LA MAFIA SI PUÒ’ VINCERE – STORIA DI UNA VITTIMA DI ‘NDRANGHETA

La classe 3B del nostro istituto ha avuto il privilegio e la fortuna di seguire il percorso formativo propedeutico alla celebrazione  della 6^ “Giornata regionale della memoria e  dell’impegno in ricordo delle vittime innocenti di mafia”, di cui alla L.R.Veneto n. 48/2012. Tale progetto è finalizzato a far conoscere il fenomeno mafioso in generale, nella Regione Veneto in particolare dove negli anni si sta radicando con le “Ecomafie”, per prevenirlo e contrastarlo. Ci è stata data la possibilità di  incontrare esperti di Ecomafie e di intervistare una delle tante vittime innocenti di mafie, il “testimone di giustizia” di Lamezia Terme, il Signor Rocco Mangiardi.

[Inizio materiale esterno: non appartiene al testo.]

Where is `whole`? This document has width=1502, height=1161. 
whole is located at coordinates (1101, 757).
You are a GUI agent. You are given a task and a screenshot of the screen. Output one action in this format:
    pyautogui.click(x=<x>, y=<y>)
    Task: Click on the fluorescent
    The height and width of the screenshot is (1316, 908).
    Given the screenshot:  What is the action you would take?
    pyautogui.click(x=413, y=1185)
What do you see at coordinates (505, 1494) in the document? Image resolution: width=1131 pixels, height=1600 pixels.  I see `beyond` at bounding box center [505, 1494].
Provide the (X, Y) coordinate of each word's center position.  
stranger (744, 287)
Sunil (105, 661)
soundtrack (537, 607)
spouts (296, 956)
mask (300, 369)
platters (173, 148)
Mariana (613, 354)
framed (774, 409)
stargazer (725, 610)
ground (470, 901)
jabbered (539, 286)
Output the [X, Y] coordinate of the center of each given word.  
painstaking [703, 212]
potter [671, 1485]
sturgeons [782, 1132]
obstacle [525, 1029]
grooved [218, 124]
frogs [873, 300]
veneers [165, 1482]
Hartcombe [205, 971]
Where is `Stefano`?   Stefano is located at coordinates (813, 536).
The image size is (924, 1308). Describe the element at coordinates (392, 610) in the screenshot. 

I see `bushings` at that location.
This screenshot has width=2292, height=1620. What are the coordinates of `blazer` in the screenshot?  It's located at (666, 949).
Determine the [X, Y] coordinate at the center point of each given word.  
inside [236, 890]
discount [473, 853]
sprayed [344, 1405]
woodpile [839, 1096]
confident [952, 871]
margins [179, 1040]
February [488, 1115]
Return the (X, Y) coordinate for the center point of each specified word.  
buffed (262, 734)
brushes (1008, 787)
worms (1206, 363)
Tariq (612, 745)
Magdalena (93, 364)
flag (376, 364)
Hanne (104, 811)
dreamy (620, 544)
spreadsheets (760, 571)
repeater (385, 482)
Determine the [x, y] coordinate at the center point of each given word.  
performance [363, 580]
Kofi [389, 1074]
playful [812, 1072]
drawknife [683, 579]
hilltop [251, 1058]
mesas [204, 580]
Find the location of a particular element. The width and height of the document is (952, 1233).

Tutto il percorso è stato curato dalla prof.ssa Eramo, compreso il testo che segue.


Video realizzato dalla classe 3B nell’ambito del progetto “La Mafia si può vincere” – Montaggio di Marco Dalla Via

La storia di Rocco

Rocco Mangiardi è un testimone di giustizia, ovvero una figura che non avendo commesso nessun reato, ma, suo malgrado, vittima, ha deciso di collaborare con lo Stato nelle indagini contro la mafia, anche se ciò poteva mettere a rischio la sua vita. Durante l’incontro ci ha parlato della sua esperienza diretta con la Ndrangheta calabrese.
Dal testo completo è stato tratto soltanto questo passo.